On 4 September 2009, two US fighter jets, acting on the orders of German Army Colonel Georg Klein, bombed a large group of people and two tanker trucks on a sandbar in the Kunduz River in Afghanistan. More than 100 people – mainly civilians – were killed or injured. During the following investigations, the German government and military repeatedly put their own interests ahead of prosecuting those responsible.
ECCHR is assisting Abdul Hanan, a father who lost his two sons, aged eight and twelve, in the attack. On 26 February 2020 – ten years after the bombing – the European Court of Human Rights (ECtHR) in Strasbourg heard the case. Due to its extraordinary significance, the case is argued before the Grand Chamber.
Colonel Klein failed to sufficiently verify whether and how many civilians were in the vicinity of the tankers prior to the attack. The German government and military tried to protect Colonel Klein and the other responsible parties by covering up the consequences of the airstrike. In January 2016, with the help of ECCHR, Hanan submitted an individual communication to the ECtHR against the German government. In August 2019, after three years of written proceedings, the ECtHR decided to hear the case before its Grand Chamber.

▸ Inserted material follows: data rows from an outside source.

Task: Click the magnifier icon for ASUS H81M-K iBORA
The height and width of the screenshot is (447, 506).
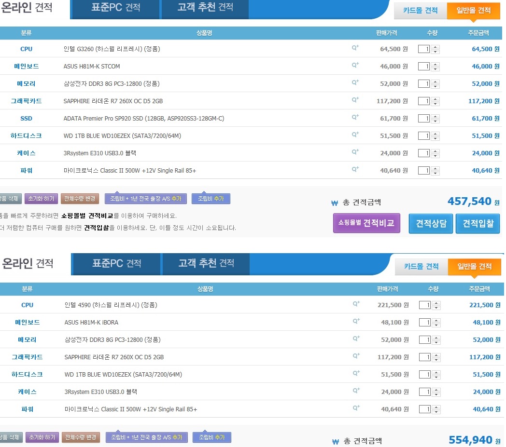Action: (356, 321)
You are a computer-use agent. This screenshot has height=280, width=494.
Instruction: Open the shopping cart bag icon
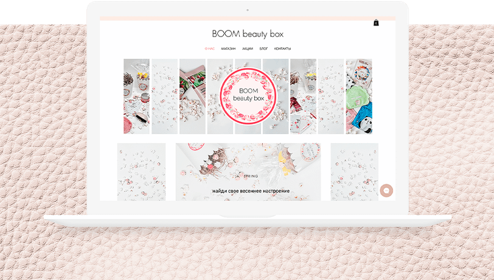pyautogui.click(x=376, y=22)
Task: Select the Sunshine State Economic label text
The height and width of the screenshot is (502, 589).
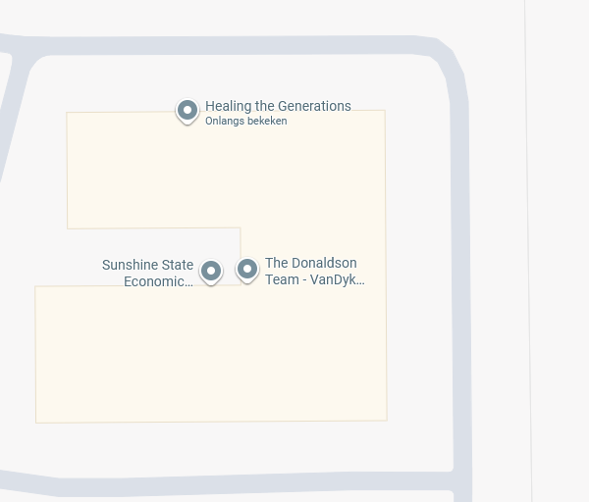Action: 148,273
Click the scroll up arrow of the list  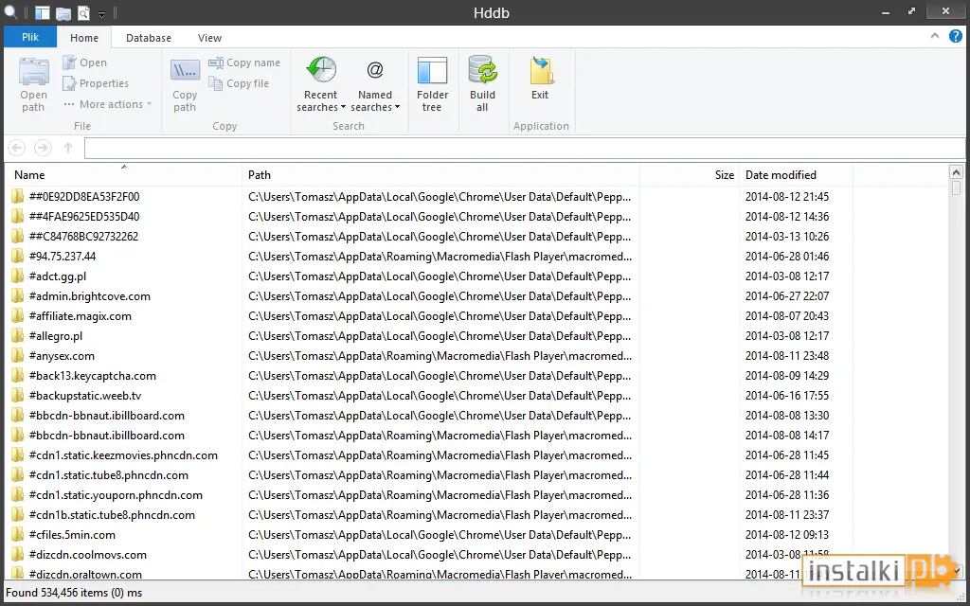pos(956,172)
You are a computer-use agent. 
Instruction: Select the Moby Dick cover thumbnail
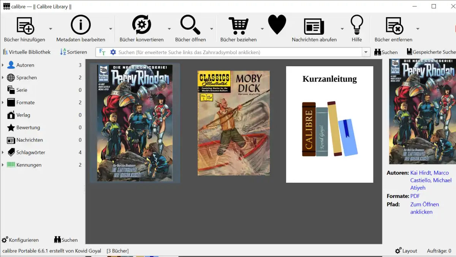pos(233,123)
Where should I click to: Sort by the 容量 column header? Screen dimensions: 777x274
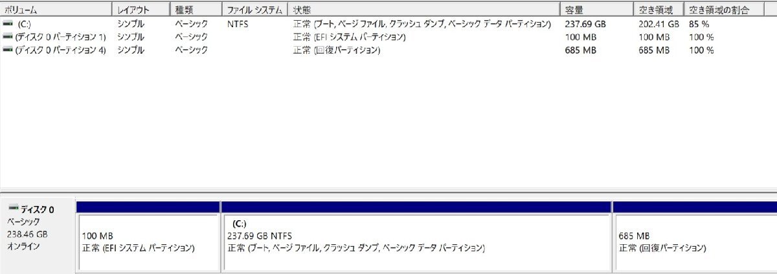pyautogui.click(x=596, y=10)
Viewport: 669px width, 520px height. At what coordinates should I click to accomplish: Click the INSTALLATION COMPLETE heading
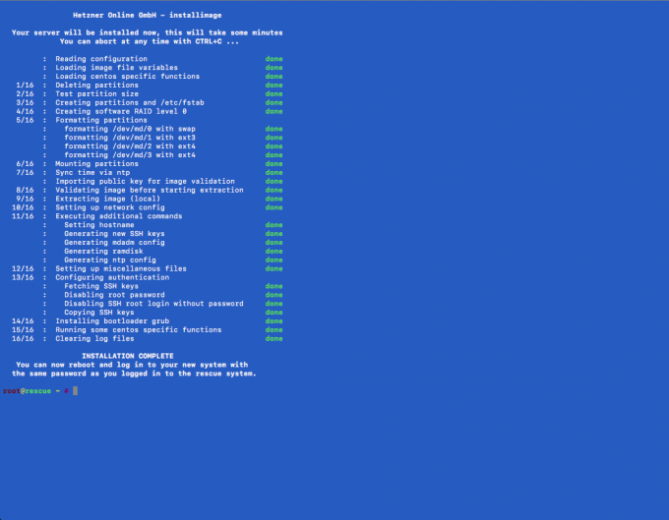coord(128,356)
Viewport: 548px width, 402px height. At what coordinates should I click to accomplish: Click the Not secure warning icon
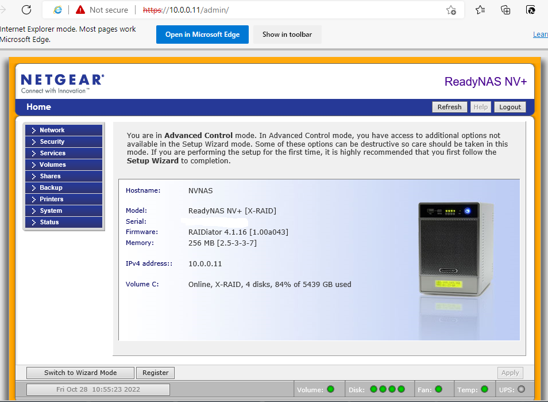80,10
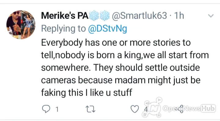Retweet this reply using the retweet icon

click(90, 109)
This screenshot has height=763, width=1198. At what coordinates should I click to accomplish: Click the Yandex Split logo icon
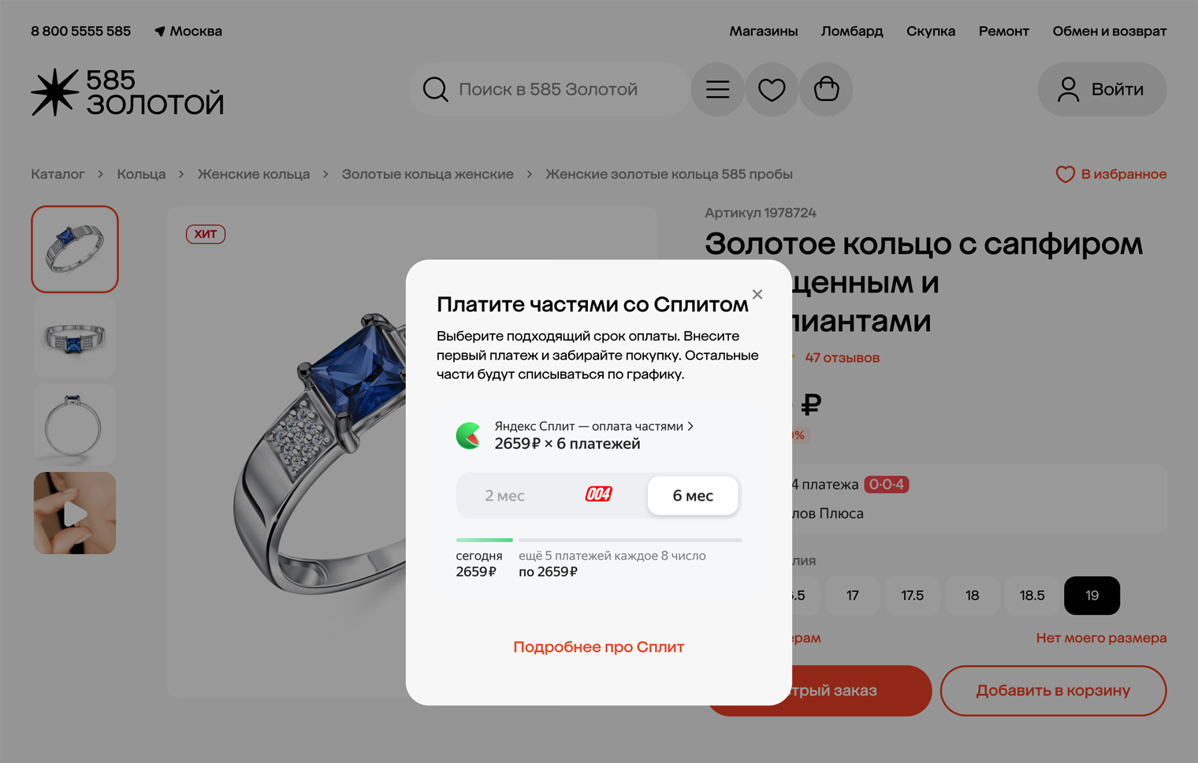pyautogui.click(x=469, y=435)

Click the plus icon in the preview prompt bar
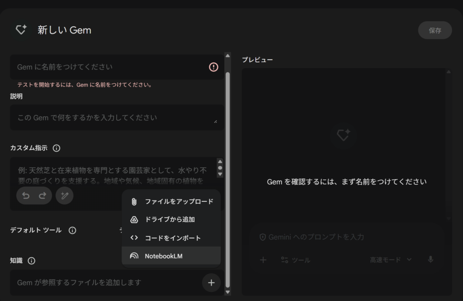[x=263, y=260]
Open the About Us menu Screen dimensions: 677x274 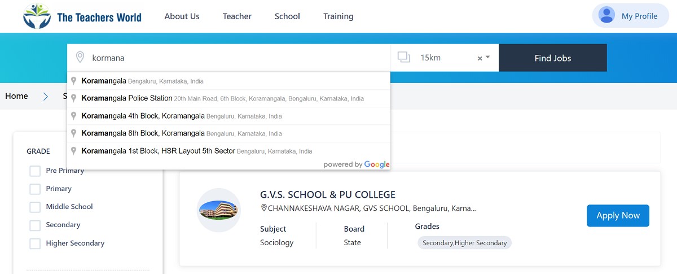(182, 16)
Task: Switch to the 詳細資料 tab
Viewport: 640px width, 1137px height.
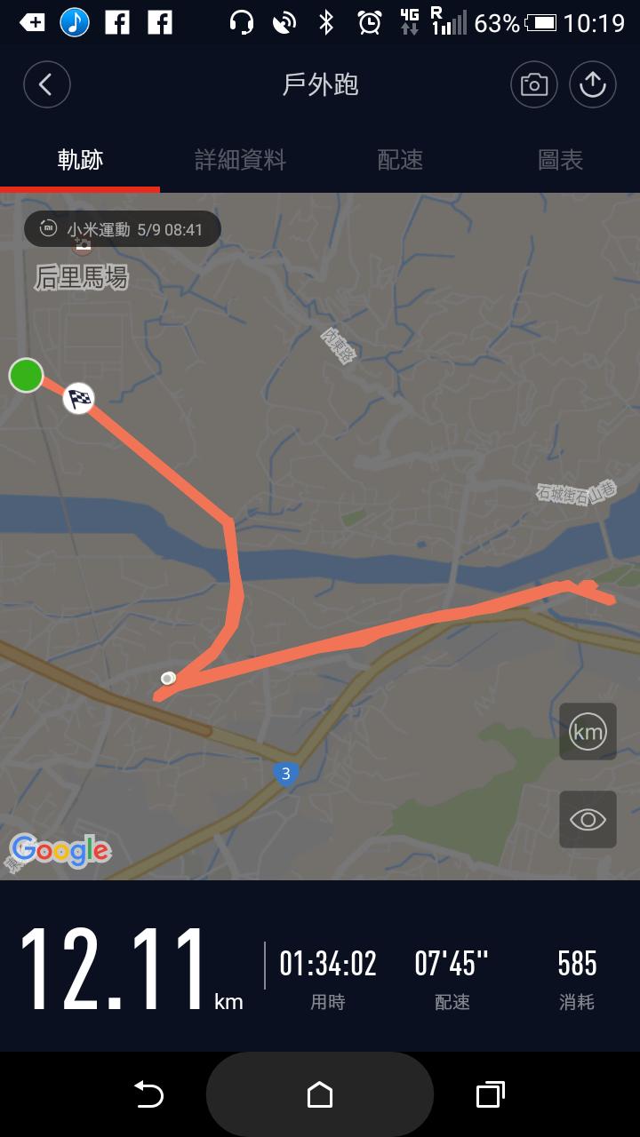Action: point(240,160)
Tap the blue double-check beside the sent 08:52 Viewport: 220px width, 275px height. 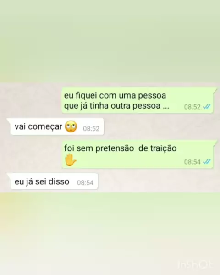pyautogui.click(x=207, y=106)
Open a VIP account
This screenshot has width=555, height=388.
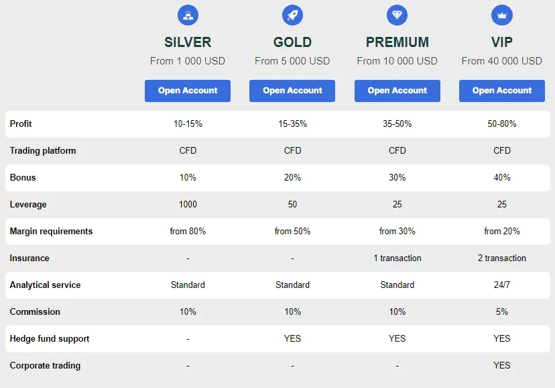pos(502,91)
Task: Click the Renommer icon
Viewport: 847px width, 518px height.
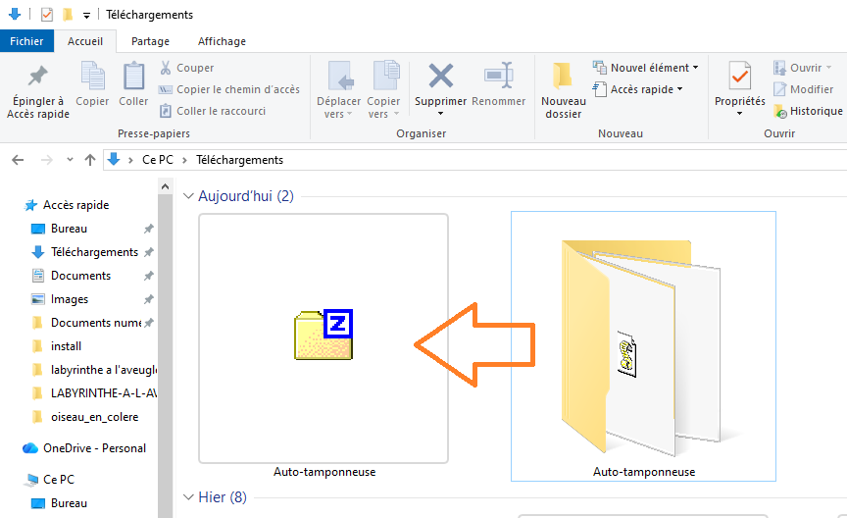Action: (x=498, y=77)

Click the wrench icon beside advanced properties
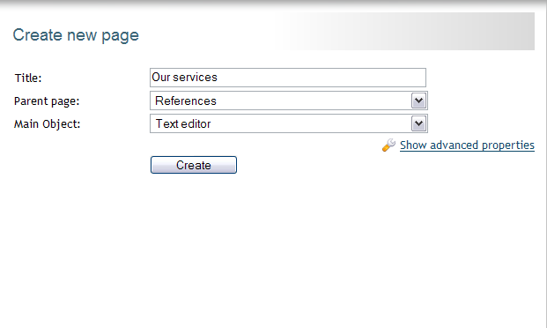tap(388, 145)
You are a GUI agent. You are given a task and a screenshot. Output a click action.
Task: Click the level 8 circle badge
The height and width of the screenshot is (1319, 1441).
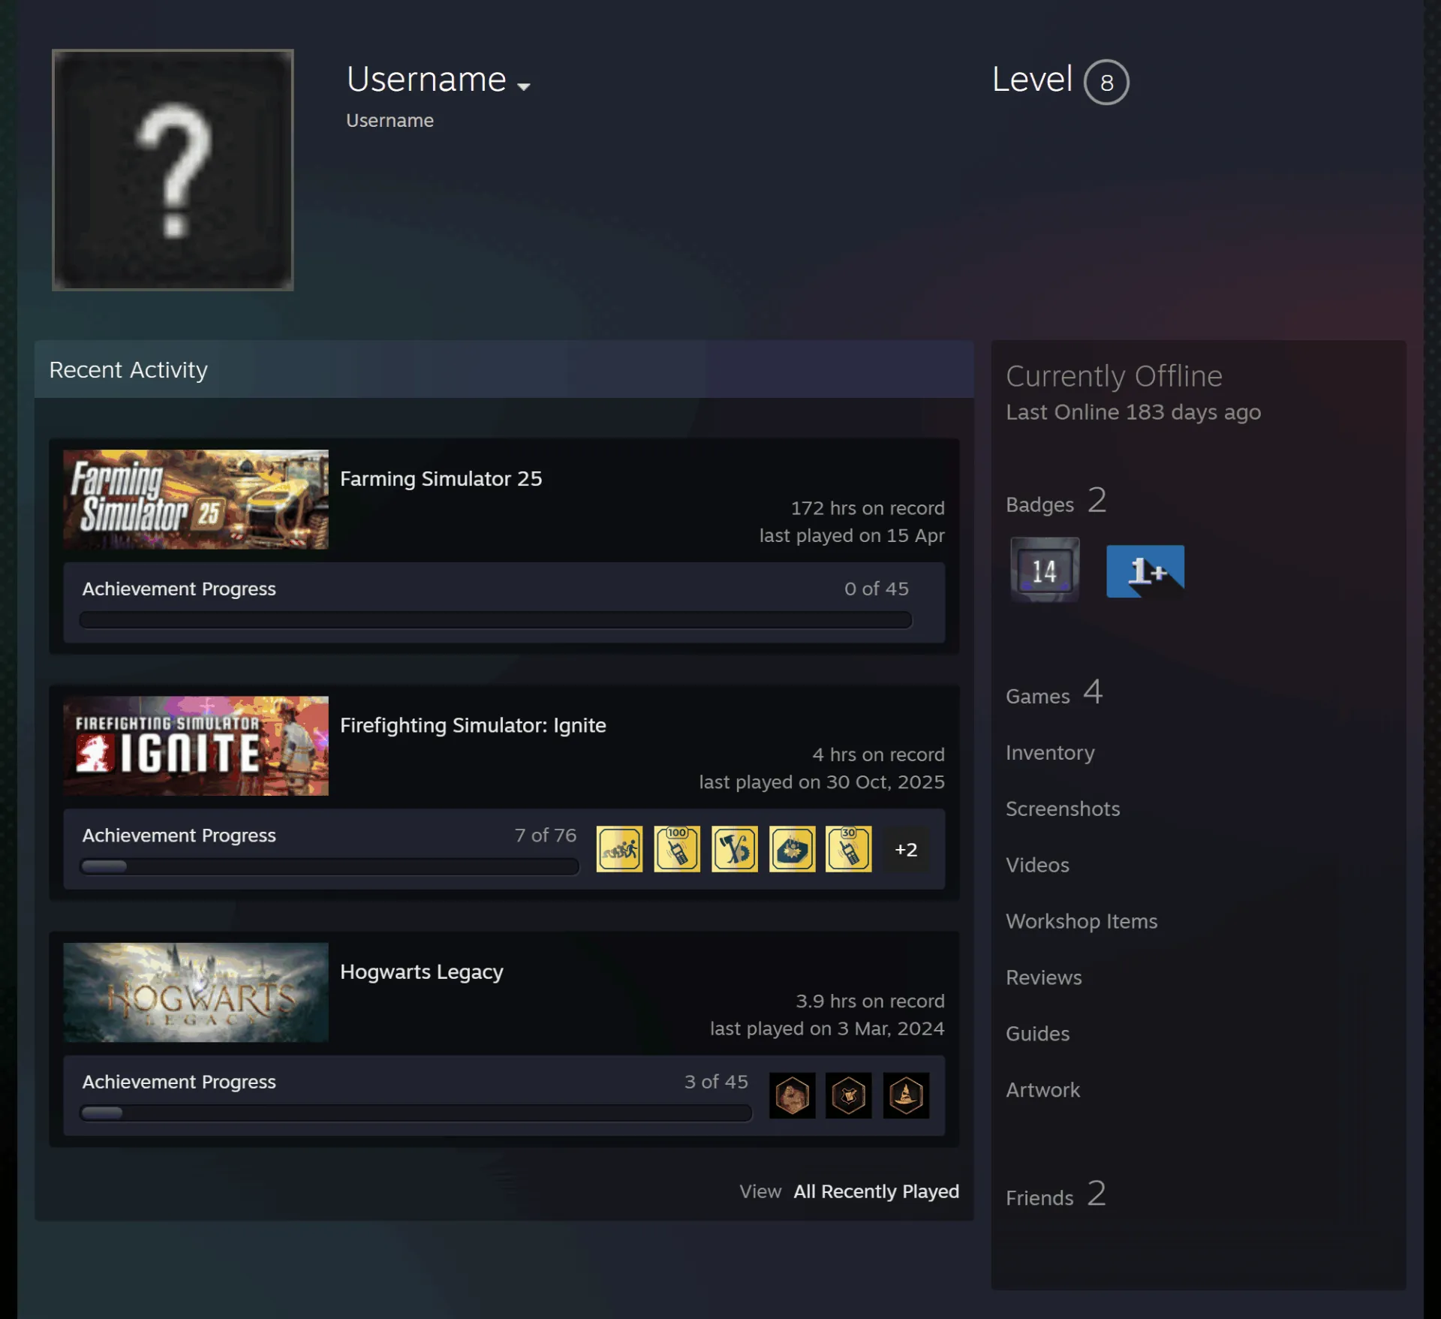tap(1106, 82)
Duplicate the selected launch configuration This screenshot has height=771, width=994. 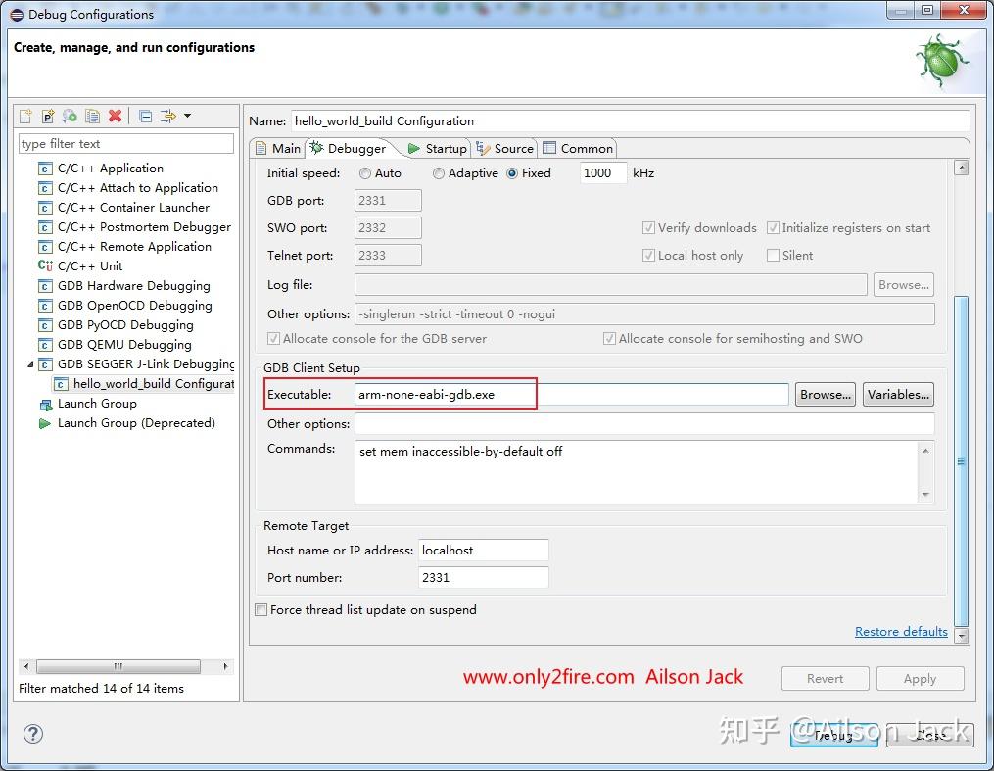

Taking the case to Strasbourg became necessary because the German Federal Prosecutor’s investigation was insufficient. The failure to perform a genuine and thorough investigation led to it being prematurely closed in April 2010. The German investigations failed to conform to international human rights standards or grant redress to those affected. The German armed forces and government initially attempted to cover up the fact that most of the airstrike victims were civilians. Even the number of civilian deaths caused by the strike remains undetermined.
Those responsible for the Kunduz bombing have not been held criminally accountable. The German Federal Prosecutor ended its investigation in April 2010. In February 2011, the Higher Regional Court of Düsseldorf refused to carry out further investigations. Those affected have not received an official apology.
German soldiers’ actions abroad must conform to legal requirements, and court proceedings to assess military action must be transparent and follow the rule of law. So far, the treatment of the Kunduz airstrike has failed to follow these principles.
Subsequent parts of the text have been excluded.